[hpsdr] Call for Comments and Discussion - OzyII

[jeff millar]

Henry Vredegoor wrote:
> Hi John, All,
>
> It would be nice to have a ball park figure about what we are talking about
> with respect to _REQUIRED_ bandwidth for the highest bandwidth application.
>
> Call it a kind of design specification.
>   
That's a really good point. Maybe we can find some basis for agreement. 
Here's some calculations of the processing power requirements as a 
function of bandwidth. I'm sure experts in the field can find all sorts 
of opportunities to fine tune the estimating process, but the general 
point is that it takes a lot of CPU horsepower to process an A/D sample 
and those processing requirements grows faster than linear with 
increasing sampling bandwidth.

Let's start with an architecture baseline. The general building blocks 
include
- Antenna, Feedline
- Software Defined Radio
- RF filtering to meet Nyquist criteria for A/D converter
- Wide band A/D converter running at 10-100 MHz
- FPGA or other custom DSP performing filtering and data rate reduction
- Data connection between SDR and general purpose computer (PC)
- PC
- Accepts data from SDR
- Runs a general purpose OS such as Linux or Windows
- Implements filtering, demodulation, audio, control

The softrock class SDR eliminates the DSP in the SDR but only supports 
about 96 KHz of bandwidth.

Let's talk about the performance capability of the PC running DSP algorithms
- Functions include filtering, signal selection, noise blanking, 
demodulation
- Linrad uses a series of FFTs that consume most of the processing
- Linrad consumes about 20% of CPU for 96 KHz bandwidth from a sound card
- Estimate CPU performance: 2 GHz clock, 1 Floating Point 
instruction/clock = 2G flops
- Estimate equivalent bit rate: 100 KHz clock x 16 bits/sample X 2 IQ 
sample/clock = 3.2 Mbps
- Estimate processing per interface bit or sample in the interface
- 2G FLOP/sec * 20% load / 3.2Mbps = about 120 instructions per bit
- 2G FLOP/sec * 20% load / 100k samples/sec = about 4000 instructions 
per sample

Pay attention to the number of instructions per sample, that's the most 
important number. It's a bit of a rough estimate, but it's based on a 
real example (Linrad). This means that it takes a lot of number 
crunching for each A/D sample. Worse, the amount of processing required 
grows exponentially with wider IF bandwidth.

→ Exercise instructions
(1) Please copy the SDR bandwidth post between "Pay attention to" and "wider IF bandwidth.", inclusive.
(2) Carry on the SDR bandwidth post, picking up right after its last sentence.

→ Stored data

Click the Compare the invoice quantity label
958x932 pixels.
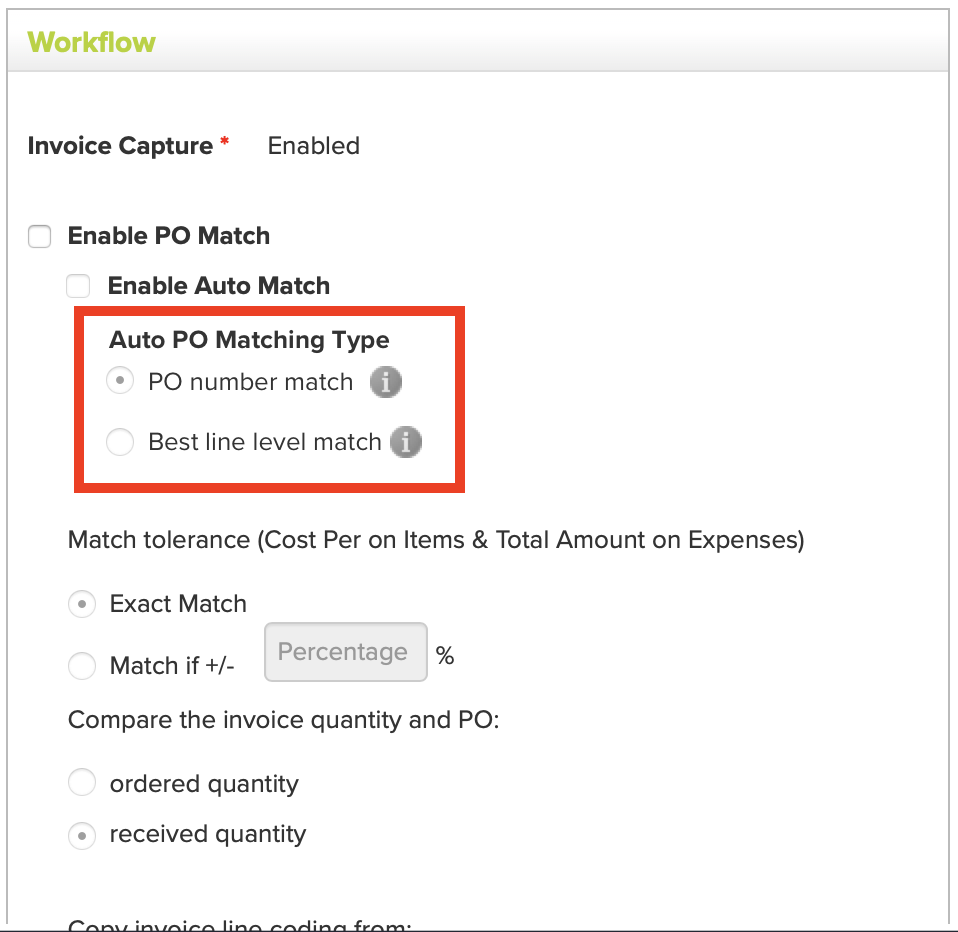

→ Answers below
(1)
Pay attention to the number of instructions per sample, that's the most 
important number. It's a bit of a rough estimate, but it's based on a 
real example (Linrad). This means that it takes a lot of number 
crunching for each A/D sample. Worse, the amount of processing required 
grows exponentially with wider IF bandwidth.

(2)
Linrad uses a series of FFT's to break down a 96 KHz sample stream into 
SSB or CW bandwidths. The size of the FFTs depends the bandwidth of the 
incoming sample stream. For a wide band SDR, the size of the FFT will 
grow and the processing power also grows by what's called "N log(N)".

As the bandwidth of the SDR grows, the number of FFT bins require to 
break down the bandwidth into digestable chunks grows linearly (by N). 
If we assume that the first FFT breaks the IF bandwidth down into 100 Hz 
bins, it effectively samples a 100 Hz chunk of the band with each FFT. 
To reproduce the signal with an inverse FFT, the FFTs need to repeat 
fast enough to meet the Nyquist criteria for the bandwidth of the 
bin....meaning the FFT has to repeat at greater than 200 Hz plus some 
factors for overlapping and filter skirts...call it 500 Hz or 2000 usec 
for all the the FFT processing.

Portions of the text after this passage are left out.